Put the records into a numbered list, starting with the line that contains "Task: Select the word All in the footer" and going on through the line that contains "Action: pos(709,717)". Leave out blank lines.

START PROVIDED ENTRIES

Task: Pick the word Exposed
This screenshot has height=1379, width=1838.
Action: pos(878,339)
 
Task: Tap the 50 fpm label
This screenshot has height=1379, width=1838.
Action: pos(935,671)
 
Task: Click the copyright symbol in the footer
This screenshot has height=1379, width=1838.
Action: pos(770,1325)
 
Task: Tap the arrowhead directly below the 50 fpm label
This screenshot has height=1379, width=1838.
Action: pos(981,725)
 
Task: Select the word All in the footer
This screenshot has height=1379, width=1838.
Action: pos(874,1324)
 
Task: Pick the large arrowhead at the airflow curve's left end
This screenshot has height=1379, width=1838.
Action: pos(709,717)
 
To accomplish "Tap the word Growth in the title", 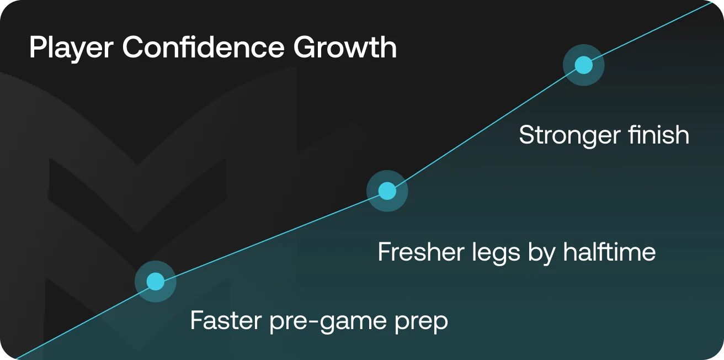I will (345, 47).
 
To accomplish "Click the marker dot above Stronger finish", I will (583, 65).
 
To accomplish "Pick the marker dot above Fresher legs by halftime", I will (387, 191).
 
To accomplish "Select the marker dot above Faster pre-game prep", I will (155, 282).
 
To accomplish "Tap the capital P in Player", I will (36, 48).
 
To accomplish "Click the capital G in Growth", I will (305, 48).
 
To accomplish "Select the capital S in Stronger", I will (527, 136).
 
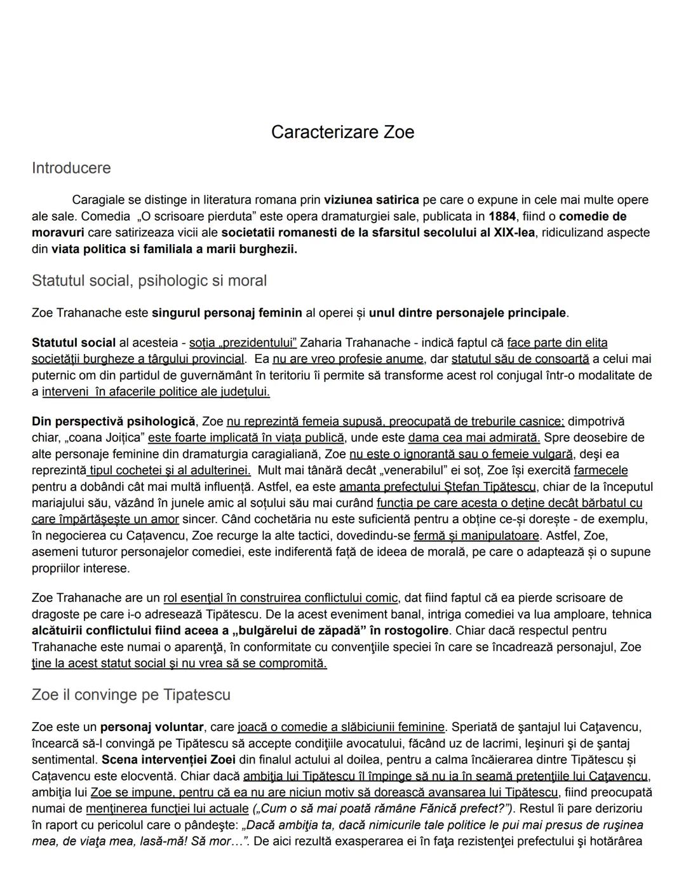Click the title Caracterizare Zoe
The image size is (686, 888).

END PROVIDED ENTRIES

■ **FINAL ANSWER**:
1. Task: Select the word All in the footer
2. This screenshot has height=1379, width=1838.
3. Action: pos(874,1324)
4. Task: Pick the large arrowhead at the airflow curve's left end
5. This screenshot has height=1379, width=1838.
6. Action: pos(709,717)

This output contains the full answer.